Ribar noted during the earnings call that Sonida’s growth focus “remains both simple and concentrated,” focused on regional and value-add acquisitions.
“We can be thoughtful and aggressive in how we’re pursuing current [acquisitions], as long as they are within our sweet spot, so we continue to stress the Midwest, Texas, and the Southeast where we are seeing some really interesting opportunities,” Ribar said. “When you see a really nice opportunity in the market, you want to be thoughtful, but you want to be aggressive in taking advantage of it, because those things can change quickly.”
Looking ahead, Ribar said Sonida would continue to emphasize strong local leadership development as the “key to our success” in hiring and retention.

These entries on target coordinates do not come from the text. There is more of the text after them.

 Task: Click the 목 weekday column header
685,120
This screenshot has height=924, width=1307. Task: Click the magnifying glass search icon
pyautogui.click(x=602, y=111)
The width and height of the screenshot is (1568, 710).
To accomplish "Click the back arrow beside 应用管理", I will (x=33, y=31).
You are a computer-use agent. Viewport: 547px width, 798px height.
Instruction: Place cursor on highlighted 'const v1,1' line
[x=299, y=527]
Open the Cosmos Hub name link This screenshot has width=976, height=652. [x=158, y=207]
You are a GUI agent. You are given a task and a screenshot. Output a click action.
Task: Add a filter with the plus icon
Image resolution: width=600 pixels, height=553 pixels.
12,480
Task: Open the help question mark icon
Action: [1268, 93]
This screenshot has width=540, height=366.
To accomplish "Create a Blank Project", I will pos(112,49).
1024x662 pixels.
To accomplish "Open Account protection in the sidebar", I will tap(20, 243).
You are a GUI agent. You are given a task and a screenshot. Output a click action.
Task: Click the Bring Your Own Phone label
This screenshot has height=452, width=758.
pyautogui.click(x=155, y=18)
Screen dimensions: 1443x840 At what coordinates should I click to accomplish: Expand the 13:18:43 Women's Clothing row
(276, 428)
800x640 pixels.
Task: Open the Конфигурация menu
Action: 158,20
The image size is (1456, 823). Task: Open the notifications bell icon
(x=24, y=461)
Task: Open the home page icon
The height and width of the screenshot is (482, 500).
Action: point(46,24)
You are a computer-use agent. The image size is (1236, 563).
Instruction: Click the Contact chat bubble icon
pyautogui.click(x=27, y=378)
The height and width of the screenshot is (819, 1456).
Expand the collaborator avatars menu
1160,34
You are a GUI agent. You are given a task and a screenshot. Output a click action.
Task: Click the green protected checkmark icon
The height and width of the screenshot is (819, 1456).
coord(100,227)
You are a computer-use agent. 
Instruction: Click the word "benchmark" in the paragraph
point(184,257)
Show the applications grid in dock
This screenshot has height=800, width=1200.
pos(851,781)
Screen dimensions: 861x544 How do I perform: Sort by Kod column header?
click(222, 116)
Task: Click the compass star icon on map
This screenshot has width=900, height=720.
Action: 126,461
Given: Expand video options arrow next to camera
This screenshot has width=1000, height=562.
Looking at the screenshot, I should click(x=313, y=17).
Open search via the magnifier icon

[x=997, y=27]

The company has launched an integration team led by Chief Clinical Officer Tabitha Obenour to establish best practices in operations for new communities that enter the Sonida fold.
“Half the battle is just getting to know where everything lives and what different types of systems we use, and how they’re integrated into day-to-day life,” Ribar told SHN. “It’s about establishing relationships with local leadership and showing them how Sonida has proven to be successful.”
Also in the second quarter, Sonida expanded relationships with four new lenders offering debt capital for recent acquisitions. Additionally, resident rates increased by 9.4% compared to last year, in conjunction with the reworked care levels through its Magnolia Trails memory care program.
For the remainder of the year, Ribar said Sonida would continue to pursue the acquisition of senior living assets, either as a sole owner or through a joint venture structure. Opportunities abound as defaults continue and distress drives transactions, leading to potential sales—all of which mean well-capitalized companies can add communities at attractive prices.
“We want to stay true to our strategy, and we feel there’s a significant amount of opportunity in the immediate term and in the near-term future,” Ribar told SHN.